Design: Spotify

·

11 min read

Design Spotify

editor-page-cover


Any good System Design question should reveal a lot about a candidate’s understanding of architecture and inner workings of large-scale systems. The question should be complex enough to engage the candidate and allow them to demonstrate their skill for building web-scale services, but not so complicated that the interviewee feels overwhelmed.

When I interviewed SWE candidates at Facebook and Microsoft, I wasn’t just looking for strong coding skills and soft skills that demonstrated alignment with company values. I was also looking for a candidate who could design a software system that met requirements, explain the system’s architecture and tradeoffs, and dive deep into an area of specialization like API design or a recommendation engine.

This post aims to address two audiences.

  1. Interviewers: Senior software engineers and engineering managers should get an idea of how to conduct a System Design interview and evaluate candidates.

  2. Candidates: Engineers should learn what is expected for a System Design Interview, how to prepare, and how to approach the conversation.

My favorite SD question to ask is something along the lines of “design a music streaming service like Spotify.” Streaming services for music and video are great systems for understanding a candidate’s thought process and technical acumen. They’re appropriately flashy and interesting but still demand a sufficient level of forethought and scalability.

Familiarity: The majority of streaming services should be familiar to candidates, at least on the user side. It is important for a System Design question to be a technology or product that is well-known and widely used.

To start, I’ll briefly explain the general hierarchy of SWE seniority. Then we will discuss the requirements of the system and how candidates should approach this kind of question in their interview.

We’ll cover:

System Design Interview determines SWE seniority

System Design is one of the key determining factors in filtering software engineers to different levels of seniority. I’ve seen candidates that applied to a senior engineering position be swiftly down-leveled because of a few technical oversights in a System Design interview.

The majority of engineers at large companies fall somewhere between E4 and E6. I’ll briefly cover what is expected out of a candidate at each of these levels.

Entry-level: At this level, engineers have a narrow focus on a few different software components and how they interact with each other.

Senior: They have a more holistic view of the software system they’re working on, and can describe various scenarios from end-to-end. They can explain how each scenario is executed, give concrete examples, and offer ways to improve the resiliency of a system.

Staff: Engineers at this level are capable of everything mentioned above, but they also monitor the software system over the course of its entire lifetime. By considering the architecture’s ability to sustain and support growth, they plan how a system evolves and scales.

It’s not all about down-leveling though. If you’re prepared, you may find yourself being offered a position more senior than the role you applied for.

Design Spotify

For this question, I ask the candidate to design a music streaming platform like Spotify (or Apple Music). I’ll briefly explain the requirements of the system below, but we will outline how to approach this conversation in the next section.

Functional requirements

  • Users should be able to stream music.

  • The system should store an archive of music, sorted by artist and album.

  • The database of songs should be searchable.
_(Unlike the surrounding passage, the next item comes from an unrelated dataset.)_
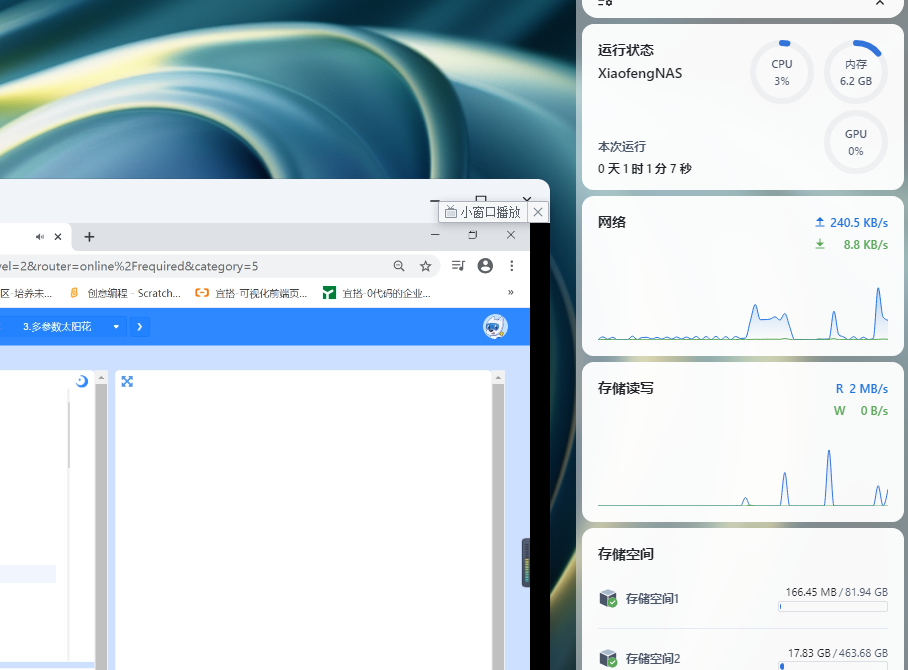The image size is (908, 670).
Task: Select the 存储空间2 volume entry
Action: point(742,658)
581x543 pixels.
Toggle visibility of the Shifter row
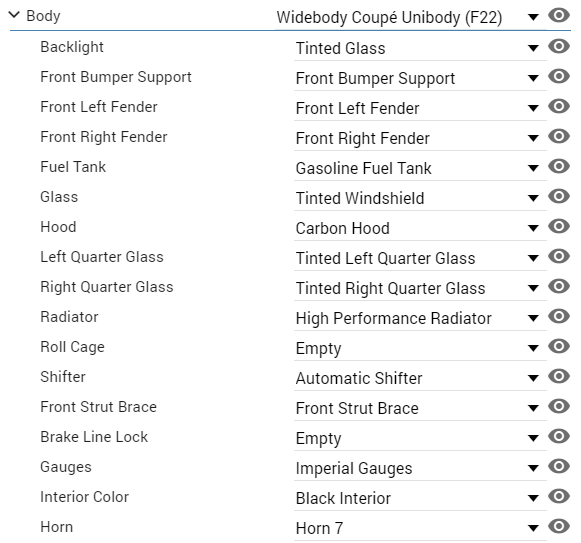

Non-functional requirements

  • Streaming should be very low-latency. Music should begin playing within 200ms of a user pressing play.

  • The system should support a repository of 100 million songs.

How to answer this question well

An interviewer is not expecting exactly correct answers that correspond with a rubric. There is , in fact, no “right” answer. Instead, they want to see comprehension of the problem at hand. A good interviewee will lead a conversant and comfortable walkthrough of their assumptions, calculations, tradeoffs, and design choices.

Some of the best advice I can give to both interviewers and interviewees pertains to asking questions. It’s great if a candidate asks all the clarifying questions they need to when posed with a problem, but ultimately, the interviewer should provide a guiding hand. If a candidate fails to ask crucial questions, the interviewer shouldn’t let them lead the conversation astray. If you’re an interviewer be sure to reveal key expectations and assumptions of the problem even if an interviewee doesn’t know to ask for them.

Clarifying questions

When designing any large-scale distributed system, there needs to be a range of clarifying questions that a candidate should ask. These questions about designing Spotify are arranged from basic to advanced. Interviewers should have an idea of what level of SWE an interviewer is just based on the clarifying questions they know to ask.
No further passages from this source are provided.